Do you find yourself clinging onto the brakes for dear life on a steep descent? Does the notion of hair pin bends at speed make you sick to the stomach? Are you finding the memory of a nasty fall hard to shake? Then fear not, you are definitely not alone.
Descending by bike for many is a scary prospect, and not just for novice riders. Take Emma Pooley for example, arguably one of the strongest climbers in the world, but in her own words says she is famous for ‘descending like a sack of potatoes’. In her early days, Pooley had to be lifted onto her bike by her mechanic after crashing on a descent during the Costa Etrusca because she was shaking with fear.
In a recent interview with Rouleur, Pooley remembers that very incident:
“My coach, Tim [Williams], found some footage: I look like a frightened rabbit in headlights on the descent of the Tourmalet. That side is steep and exposed and I had a bit of vertigo, it’s painful to watch! Nicole Cooke came past me, and my three minute lead at the top of the climb was gone in five kilometres of descending.

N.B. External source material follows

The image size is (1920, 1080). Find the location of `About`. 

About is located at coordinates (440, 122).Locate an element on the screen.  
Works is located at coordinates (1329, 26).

It was embarrassing, and the commentators were asking: ‘What is wrong with her?’”
However, Pooley has proved that all weakness can be overcome with a little hard work and determination. Here are out top tips with a little help from the woman herself – Emma Pooley – on how to improve and overcome your fear of descending:
Emma Pooley has given us the following advice to help improve technique while descending: “Lean the bike to corner, don’t try to turn the handlebars. You should lean the bike by putting your weight distribution onto your inside hand and outside foot, and keep your body upright. The bike turns on it’s own like that!”

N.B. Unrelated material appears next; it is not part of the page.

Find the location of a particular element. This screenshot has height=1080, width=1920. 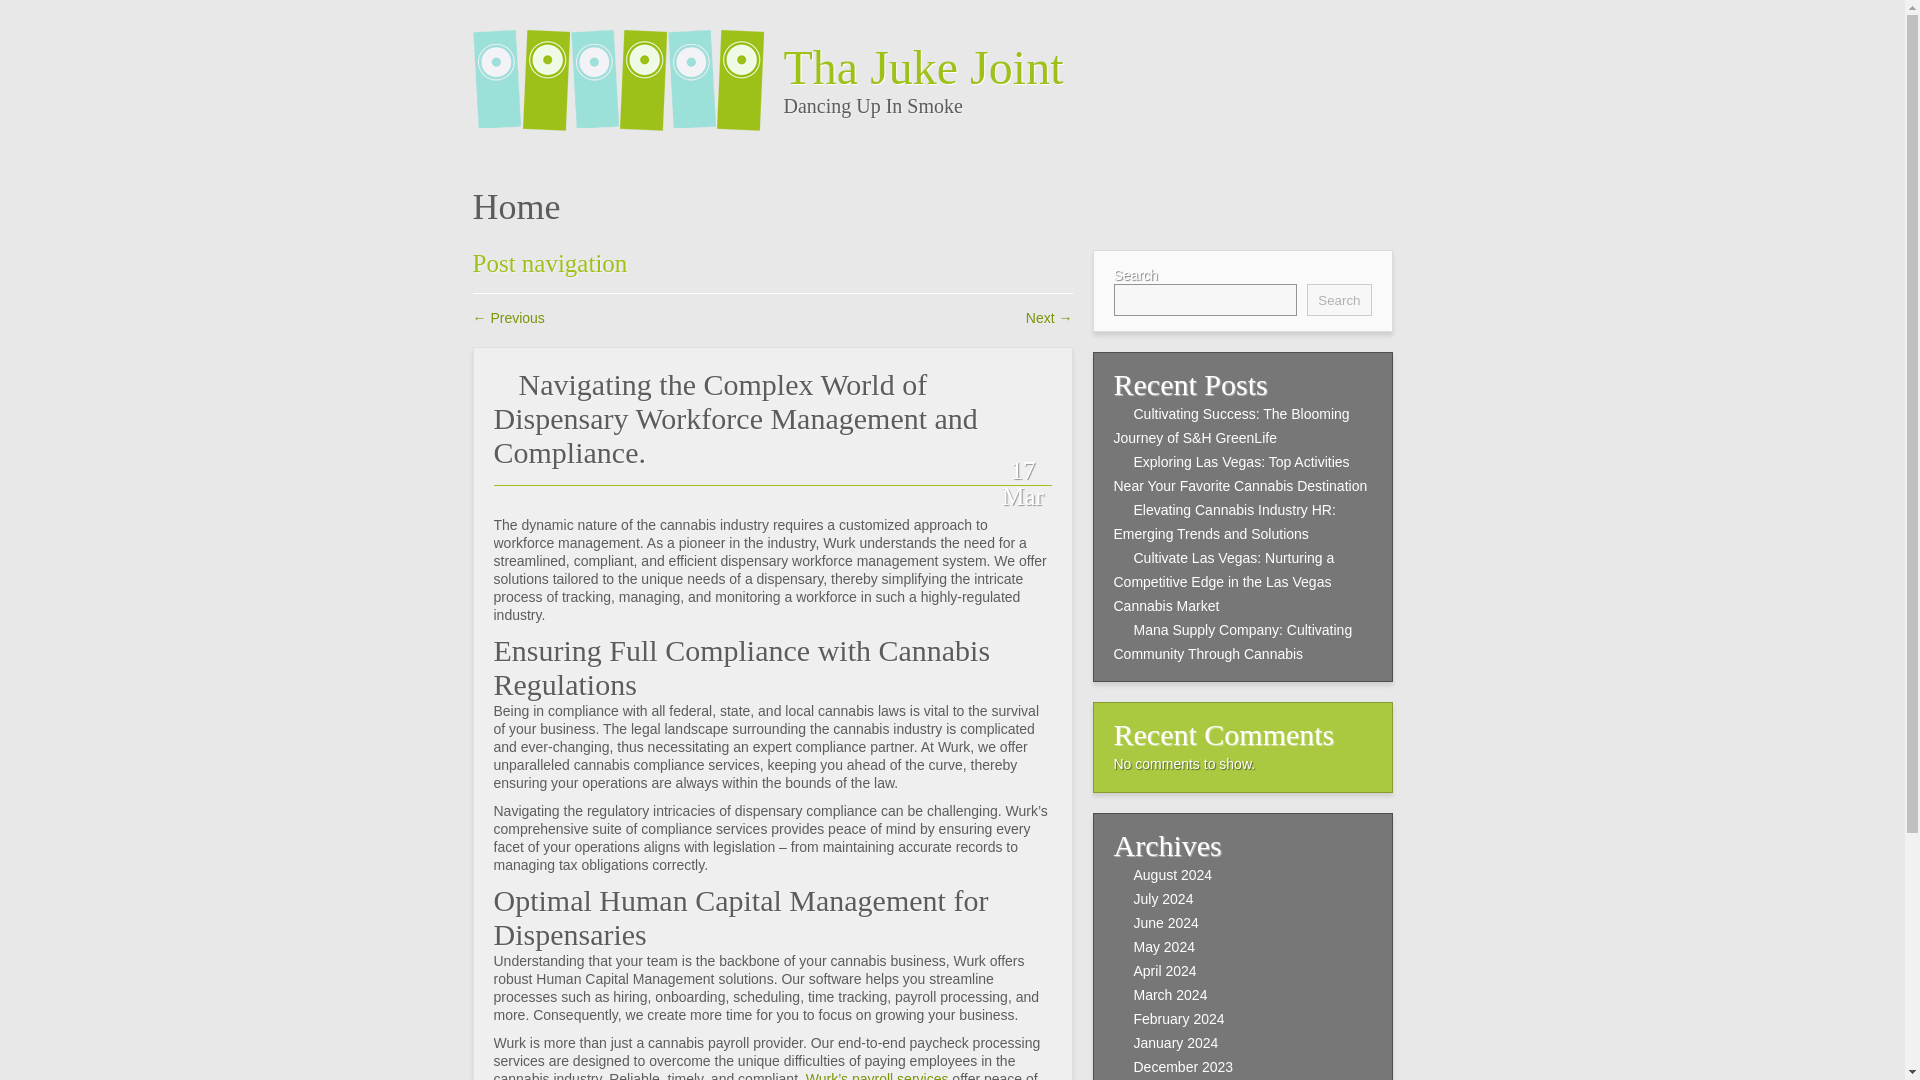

2. If at first you don’t succeed, try, try, try again
Descending the same hill over and over will do wonders for your confidence as it will give you the chance to practice your skills on familiar territory. Each time you can lay off your brakes and lean your bike over a little more.
3. Don’t go for speed right away
Focus on trying to get a nice smooth line through each corner. Initially don’t go for speed. Go into the corner at a controlled speed, making sure you brake before you hit the corner. Choose your line, release the brakes and ride smoothly through the corner. Once you have mastered this you can address your speed.
4. Ride in the drops
When descending you want to shift your centre of gravity over your back wheel. Riding in the drops will automatically bring you closer to the ground shifting the distribution of your weight more evenly over the front and back wheels which in turn helps to maintain traction.
5. Look up
Do not be tempted to look at the ground beneath you as your descend. Instead keep your head up so you can anticipate what is coming next. When cornering focus your attention on the end of the corner, this will automatically shift your body enabling you to take the corner a lot smoother.
6. Watch the pros
A lot can be learned from watching pro cycling racing on TV. Take note of the body position and technique of your favourite pro and try to replicate it (without all of the speed!) next time you are out.
Tensing up on the bike will achieve nothing. In fact it will be detrimental to your progress. Have confidence in your tyres and brakes and let go of the what ifs. The more relaxed you are the more you’ll enjoy your ride, and remember that’s what it is all about!